A delicious showstopper that can also be made in separate glasses.
This is a sinful dessert, featuring three kinds of chocolate mousse and a chocolate crumbled cookie for some extra texture.
Every time I hear or speak the word chocolate my heart skips a bit. My pupils start to dilate, the blood rushes through my veins and my breathing becomes faster. Imagine what happens when I say CHOCOLATE TRILOGY !!! No, I’m not talking about some epic saga or a famous movie. Though, now that I think of it, chocolate should have its own saga. Objections anyone? I didn’t think so…
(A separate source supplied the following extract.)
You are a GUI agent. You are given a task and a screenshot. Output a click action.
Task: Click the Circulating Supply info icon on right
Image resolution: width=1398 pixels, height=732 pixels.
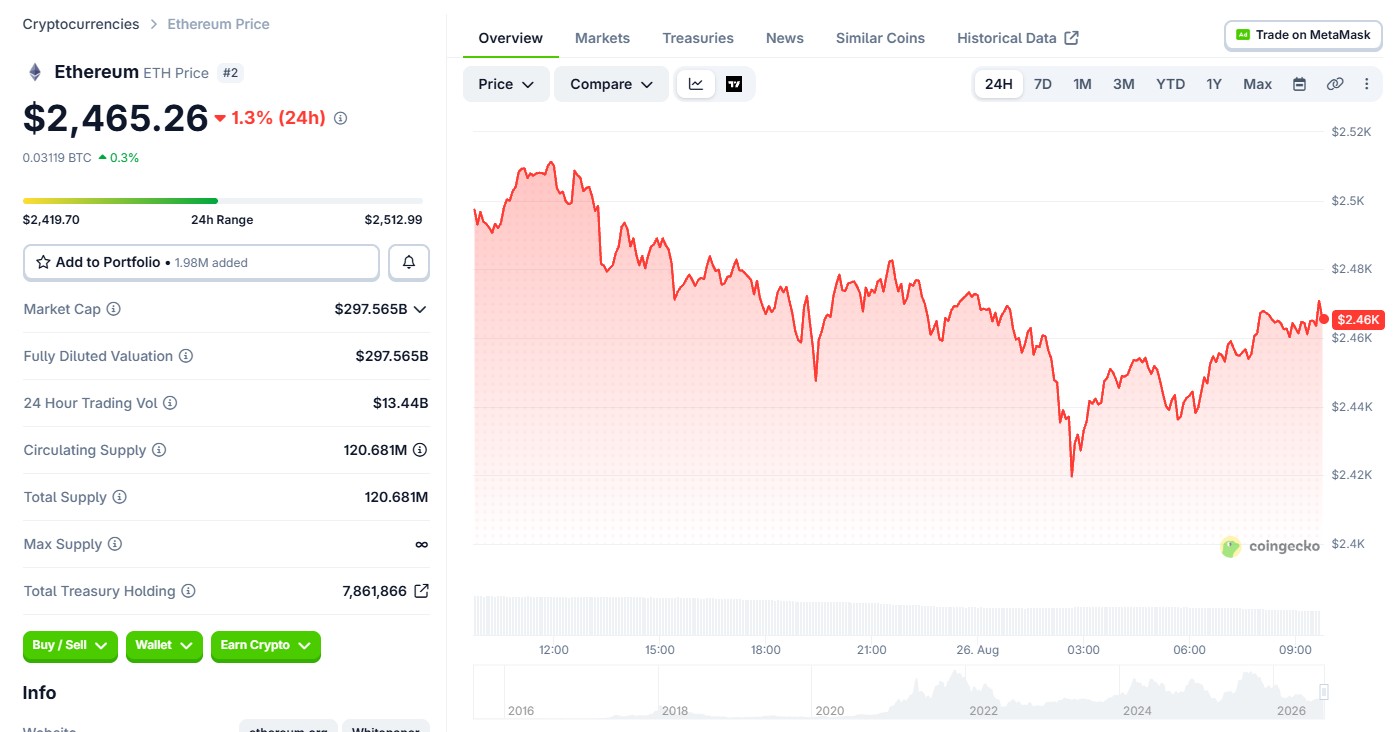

This recipe is very easy – even more than my no bake white chocolate oreo tarts. And you get to do some magic also: with two kinds of chocolate – dark and white – you will make three different mousses. The recipe also uses cream. You MUST use cream if you want the real deal. Cream has the ability to compliment chocolate’s flavor, mellow the aggressiveness of cocoa solids and transform it into something divine. I know that there are a lot of recipes out there that use more healthy ingredients such as avocados, plant-based creams, dates and other stuff, and I too, use them sometimes. BUT, adding them to a mousse like this, adulterates chocolate’s true flavor. And we don’t want that. So stick to cream.
There are a lot of ways to serve this dessert. I usually serve it inside glasses. But when I want to get fancy, or if there’s a special occasion – say, a romantic dinner for two – I will make six cylinders of mousse (three per person) and I’ll put the rest in some bowls to
eat them later treat my family and friends.
To make the cylinder molds I just cut a tube from a parchment paper roll or from a kitchen paper roll and place a strip of acetate on the inside. Acetate helps in easy unmolding and in keeping things clean. Just as with every utensil you use in the kitchen, make sure it is food grade. Then with a rubber band and some cling film I secure the bottom of the molds to prevent any leakage.
Note that the diameter of the molds you’ll use will affect the quantity of the mousse you’ll need. Go for a relatively small diameter. For this recipe’s quantities the dimensions below work well:
Tall cylinder (Dark chocolate): 4 inches (10 cm) height, 1.4 inches (3.5 cm) diameter
Medium cylinder (Milk chocolate): 2.8 inches (7 cm) height, 1.4 inches (3.5 cm) diameter
Short cylinder (White chocolate): 2 inches (5 cm) height, 1.4 inches (3.5 cm) diameter
PS: Make sure the molds stand straight!
- For the dark chocolate mousse
- 5.3 oz (150 grams) dark chocolate 55% cocoa or more, chopped
- ½ cup minus 1 tablespoon (100grams) cream, 35% fat
- 1 tablespoon (15 grams) sugar
- 1 teaspoon brandy
- Pinch of salt
- ⅔ cup (150 grams) very cold cream 35% fat (you will whip this)
- For the white chocolate mousse
- 4.6 oz (130 grams) real white chocolate, chopped
- ¼ cup (60 grams) cream, 35% fat
- ¼ teaspoon cinnamon
- ½ teaspoon vanilla
- Pinch of salt
- ⅓ cup (85 grams) very cold cream 35% fat (you will whip this)
- For the cookies
- ¼ cup soft butter
- ¼ cup icing sugar
- 1 egg yolk, large
- 2 tablespoons cocoa powder
- ½ cup all purpose flour
- Pinch of salt
- Preheat oven at 350 ℉ (175 ℃)
- Combine all of the cookie ingredients except the flour. When well mixed add the flour, form small, flat cookies and bake them for 15 to 20 minutes until done. Don’t pay much attention to the shape since you’ll crumble them, but make them the same size in order to bake evenly. Let them cool on a wire rack.
- In the microwave or in a double boiler melt together all of the ingredients for the dark chocolate mousse except for the very cold cream. Stir to homogenize and let the mixture cool.
- Whip the cold cream until soft peaks form and gently fold in the chocolate mixture.
- Do the same for the white chocolate mousse.
- Take 110 grams (3/4 to 1 cup) from each mousse and mix gently in a separate bowl to form the milk chocolate mousse.
- Fill the molds and store in the freezer for at least 5 hours or until very firm to the touch. Unmold carefully and serve with some crumbled cookies.
- If you don’t use molds fill 4-6 glasses with the dark chocolate mousse and some crumbled cookies, and refrigerate for 15-20 minutes until set. Repeat with the milk chocolate mousse and refrigerate. Repeat with the white chocolate mousse. Serve with some chocolate shavings.